PARIS (Reuters) – There is no reason for the European Central Bank to increase rates between now and the end of 2022 as euro zone inflation is expected to fall back below the ECB’s 2% target, Bank of France governor Francois Villeroy de Galhau said on Tuesday.
He also played down concerns that problems at China Evergrande Group, which faces a liquidity crisis, could have a broader impact, saying: “There will be no contagion outside China. This is a serious problem for Chinese authorities.”
Villeroy, who is a member of the ECB’s policy-setting governing council, told France Info radio that overall inflation in the 19-country euro zone should be back below 2% by the end of next year.

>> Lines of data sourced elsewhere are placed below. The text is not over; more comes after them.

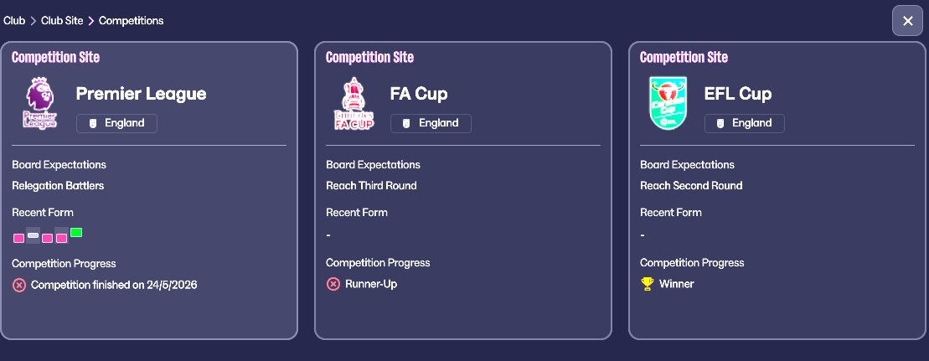Click the FA Cup logo icon
The image size is (929, 361).
tap(354, 103)
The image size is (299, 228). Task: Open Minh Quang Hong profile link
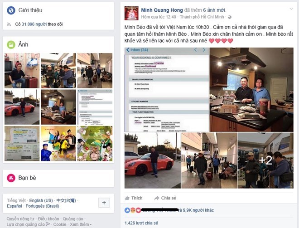point(162,10)
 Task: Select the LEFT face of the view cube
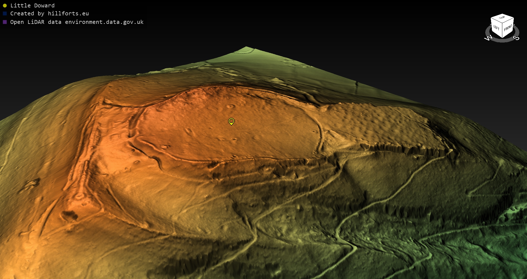pyautogui.click(x=496, y=27)
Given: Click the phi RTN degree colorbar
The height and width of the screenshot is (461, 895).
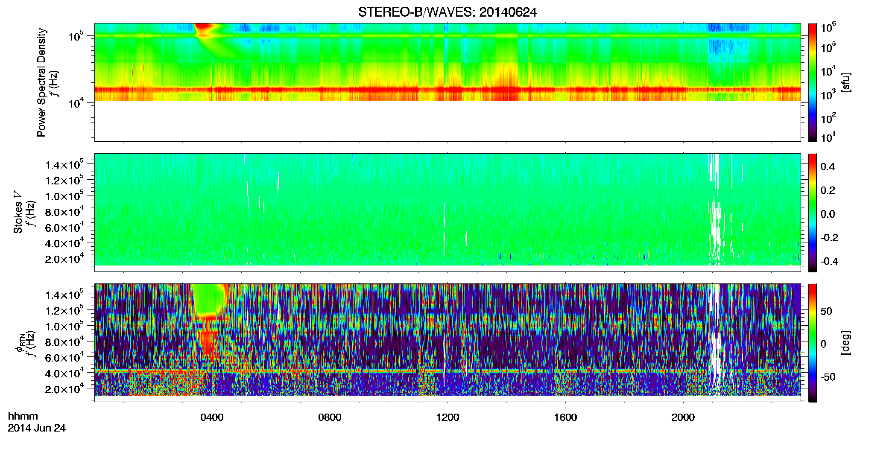Looking at the screenshot, I should tap(813, 343).
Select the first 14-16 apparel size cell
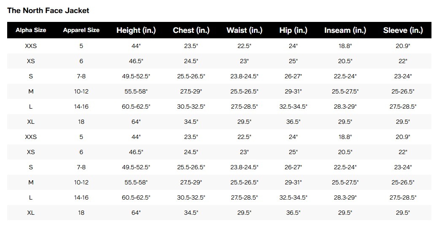 (x=81, y=107)
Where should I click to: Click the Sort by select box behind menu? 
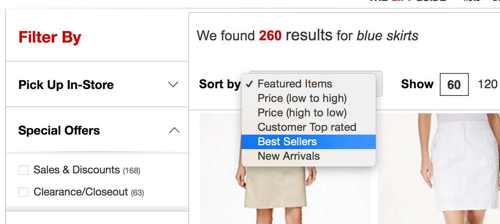click(x=379, y=84)
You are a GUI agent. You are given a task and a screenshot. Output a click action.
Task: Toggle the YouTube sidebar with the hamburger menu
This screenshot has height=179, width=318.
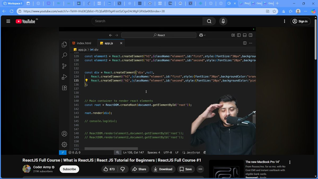tap(8, 21)
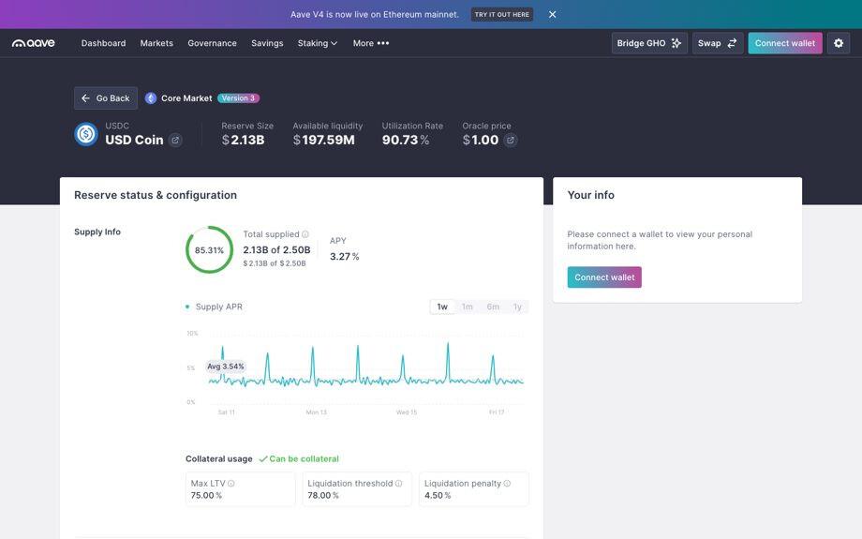Click Go Back button

click(106, 97)
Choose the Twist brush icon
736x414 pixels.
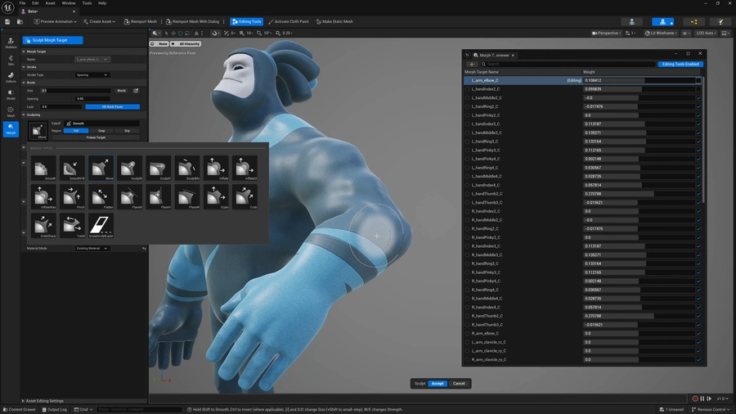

ECB President Christine Lagarde said last week that the central bank still saw Europe’s inflation upswing as temporary and that there were no signs yet that the recent surge was becoming embedded in wages.
“Today, the overall inflation is a little bit above 2%. But … I clearly believe that overall inflation will come back below 2% by the end of next year,” Villeroy told France Info.
“So today there is no reason, for example, for the European Central Bank to raise interest rates next year.”
Asked whether the liquidity crisis at Evergrande could lead to global contagion as the 2008 collapse of Lehman Brothers did, Villeroy said: “The main consequence is likely to be some slowdown in Chinese growth.”
Property developer Evergrande, which has $300 billion of debt, has missed a series of bond payments, roiling global markets.